Parlant d’omissions, j’ai été légèrement surpris que vous posiez une question sur la « gymnopédie » et que vous ne mentionniez pas le compositeur français Erik Satie (1866-1925). En tant que musiciens, vous et vos amis connaissez sans doute les trois « Gymnopédies » de Satie, des pièces calmes et impressionnistes pour piano solo publiées à partir de 1888 et qui sont probablement les œuvres les plus connues de Satie. Ce que l’on sait moins, c’est que Satie semble avoir inventé lui-même le terme « gymnopédie ». Mais on ne sait pas très bien ce qu’il entendait par là. En fait, des articles savants ont été écrits pour débattre de la manière exacte dont Satie a trouvé ce mot.
Satie était, de l’avis général, un canard étrange mais intelligent. Une anecdote célèbre, probablement au moins partiellement apocryphe, raconte la première visite de l’aspirant compositeur, en 1887, à la boîte de nuit Le Chat Noir, à l’époque l’épicentre de la scène musicale parisienne. Selon l’histoire, Satie, qui n’avait alors aucune réputation artistique, s’arrangea pour que son arrivée soit annoncée par un ami avec les mots « Erik Satie, gymnopédiste ». Rodolphe Salis, le redoutable propriétaire du Chat Noir, aurait été temporairement décontenancé, pour finalement répondre : « C’est une sacrée occupation ! »

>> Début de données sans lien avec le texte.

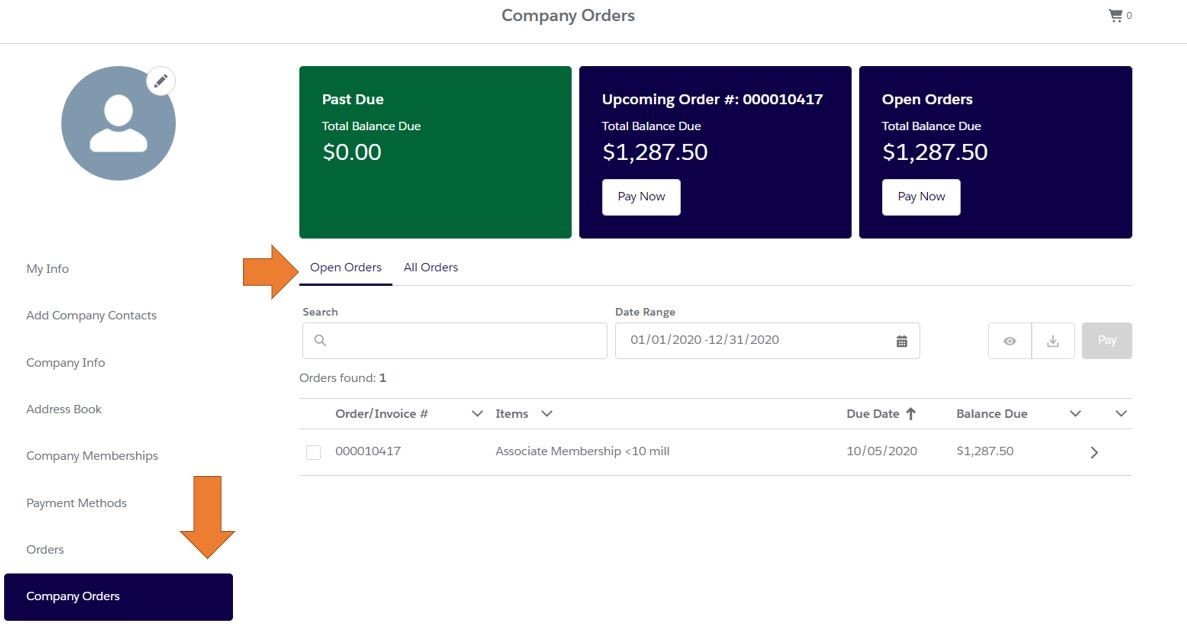Click the search magnifier icon
1187x638 pixels.
(x=318, y=340)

La prétendue occupation de Satie était en effet impressionnante. Les « Gymnopaedia » étaient des danses exécutées lors de festivals dans la Grèce antique par des jeunes hommes dépourvus, pour l’occasion, de tout vêtement (« gymnos », nu, plus « pais », jeunesse). C’est le même « gymnos », d’ailleurs, qui nous a donné « gymnasium », d’après l’habitude des Grecs anciens de faire de l’exercice tout nu.
Satie a choisi ce mot pour impressionner la foule, ce qu’il a certainement fait, mais ce qu’il voulait dire, le cas échéant, reste un mystère. L’ami de Satie, Contamine de Latour, avait récemment utilisé le terme « Gymnopédie » dans un poème que Satie aurait probablement lu, et tout érudit musical aurait été familier avec les danses anciennes. Plus probablement, Satie a simplement choisi le terme pour son absurdité et ses connotations risquées.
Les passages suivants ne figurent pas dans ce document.